04:39And I was staying in the hotel rooms that we shot in every night after we wrapped because they were like, we can't put you up.
04:45And I was like, what are we going to do?
04:46And I was like, wait a minute.
04:47We're we're shooting in hotel rooms every day.
04:49So after we wrap and every after the camera's gone, I'll sleep in the hotel room overnight.
04:54You pick me up and take me to the next hotel room the next morning.
04:56So that was that was an ingenious moment.
04:59That was that's actually one of the good stories, I think.
05:01My last question for you, too.
05:02One great thing about independent spirit is championing the work of others.
05:06Seeing your work in these two movies, particularly this year, mind blowing.
05:10Is there a performance that really changed your life this year or an indie film performance or film in previous years that you remember seeing that really just changed your idea of what an actor could do on screen?
05:21You know, there was something there was a couple of answers after that.
05:24One is Greta Lee and past lives.
05:27And that is actually just like very personal, just because I feel like I've known her through the New York theater community for so long and getting to see her do something that in contrast to Eileen,
05:36like wasn't about being like covered in blood and screaming and crying and all of that, but was like such an incredible range that was just like this, like simmering under the surface, beautiful.

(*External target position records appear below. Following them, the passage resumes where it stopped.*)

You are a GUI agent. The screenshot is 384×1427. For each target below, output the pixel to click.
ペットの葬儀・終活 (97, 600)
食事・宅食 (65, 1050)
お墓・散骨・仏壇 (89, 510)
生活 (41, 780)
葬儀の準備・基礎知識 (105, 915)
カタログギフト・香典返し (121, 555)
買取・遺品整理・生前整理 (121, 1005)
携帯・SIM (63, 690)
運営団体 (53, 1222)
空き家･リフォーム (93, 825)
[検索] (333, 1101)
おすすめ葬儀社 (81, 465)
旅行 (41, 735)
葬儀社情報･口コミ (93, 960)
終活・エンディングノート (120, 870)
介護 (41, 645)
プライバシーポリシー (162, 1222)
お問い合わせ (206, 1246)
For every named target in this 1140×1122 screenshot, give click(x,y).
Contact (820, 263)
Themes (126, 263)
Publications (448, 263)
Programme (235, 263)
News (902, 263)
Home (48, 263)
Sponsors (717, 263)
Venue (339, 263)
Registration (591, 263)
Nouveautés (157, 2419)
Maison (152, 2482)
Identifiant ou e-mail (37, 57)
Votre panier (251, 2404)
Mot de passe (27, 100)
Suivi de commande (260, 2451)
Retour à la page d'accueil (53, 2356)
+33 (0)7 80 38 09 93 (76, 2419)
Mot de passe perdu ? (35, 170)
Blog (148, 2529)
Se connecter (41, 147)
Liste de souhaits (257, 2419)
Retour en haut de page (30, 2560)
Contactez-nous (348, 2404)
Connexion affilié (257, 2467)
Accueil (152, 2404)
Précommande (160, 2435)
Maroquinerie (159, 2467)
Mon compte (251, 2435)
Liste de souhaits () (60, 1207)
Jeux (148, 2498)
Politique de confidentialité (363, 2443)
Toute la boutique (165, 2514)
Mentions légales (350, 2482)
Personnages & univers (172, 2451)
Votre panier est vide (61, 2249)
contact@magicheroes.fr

05:48You know, the most like delicate performance and yet so kind of steely, that was really sensational to me.
05:55Not a flashy performance at all, but so beautiful.
05:58And also Andrew Scott, because I'm obsessed with him.
06:01And all of us strangers was also like a movie that I was like, what is happening?
06:07It's like a poem, like a fever dream poem just really moved me.
06:11So unexpected and beautiful.
06:12Great answer.
06:14A fever dream poem is exactly the perfect thing.